We also have gotten to know Tess, who runs an advertising agency with her husband Will and cousin Felicity. Tess and her cousin have been best friends since they exited their wombs, although Tess wonders how much of that friendship was a boost to her own ego because Felicity was morbidly obese until about six months ago. She lost a lot of weight, became gorgeous, and Tess is happy for her. Happy, that is, until Will and Felicity announce they are in love.

Then there is Rachel, a seventy-year-old school office worker who continues to struggle, over thirty years later, with the unsolved murder of her daughter. Rachel revels in her grandson, whom she can dote on and adore. But then her son announces that his wife has accepted a job in New York, halfway across the world from their home in Sydney, Australia, and Rachel plummets into sadness.

The three women’s stories overlap, and we slowly become aware of how. There is a mystery here – who killed Rachel’s daughter – and its solution unleashes catastrophic consequences. Moriarty frames her story with that of Pandora, asking if Pandora was all that smart in opening up the box. That becomes one of the central questions: are we better off knowing each other’s secrets, or is ignorance truly bliss?

Just as gripping as the mystery is the sense of pending doom for Cecile, Tess, and Rachel. Moriarty tends to this mood of suspenseful despair by taking us fully into the minds of her characters. We know Cecile’s desperation to understand her husband. We grieve with Rachel. We feel anger and frustration with Tess. As they maneuver their ways through these few weeks of their lives, their search for contentment becomes important for us as well. Therein lies Moriarty’s success as a writer: she makes us care.

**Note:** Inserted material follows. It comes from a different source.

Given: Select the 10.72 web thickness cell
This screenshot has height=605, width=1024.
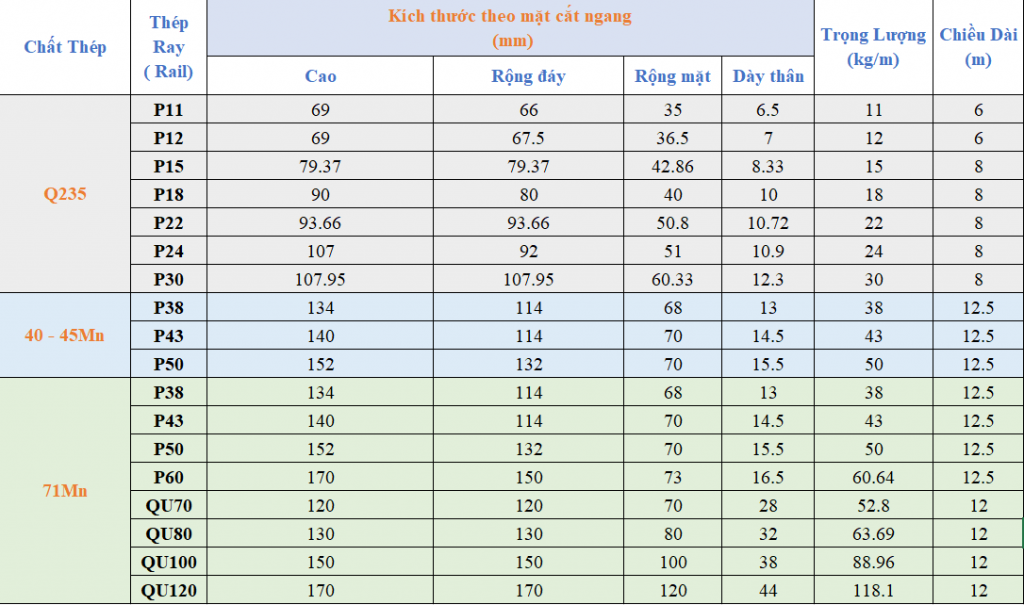Looking at the screenshot, I should tap(768, 223).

While the Pandora allusion works, there are two other metaphors at play that are more intriguing. Cecile’s daughter is obsessed with the Berlin Wall, and as she learns more about it, she is surprised to discover that some East and West Germans were nonplussed with the wall’s destruction; they were comfortable with it, and the freedoms its removal ushered in discomfited them. We understand this, especially as Cecile confronts the letter.

Perhaps the more intriguing metaphor, however, is Cecile’s job. It is no accident that she sells containers. Cecile’s life is all about containment and storage, with each piece knowing its spot. Oldest daughter Isabel’s burgeoning womanhood disturb’s Cecile because it does not fit; she needs to create a new container for this part of parenting. When she learns what her husband wanted her to know only after his death, she must confront the dismantling of all of her storage bins. They burst open and force her to reorganize her carefully arranged life.

You will find yourself asking several “what ifs” as you read this book. What would you do? How would you react?

You also will find yourself wondering what your family will discover about you when you die.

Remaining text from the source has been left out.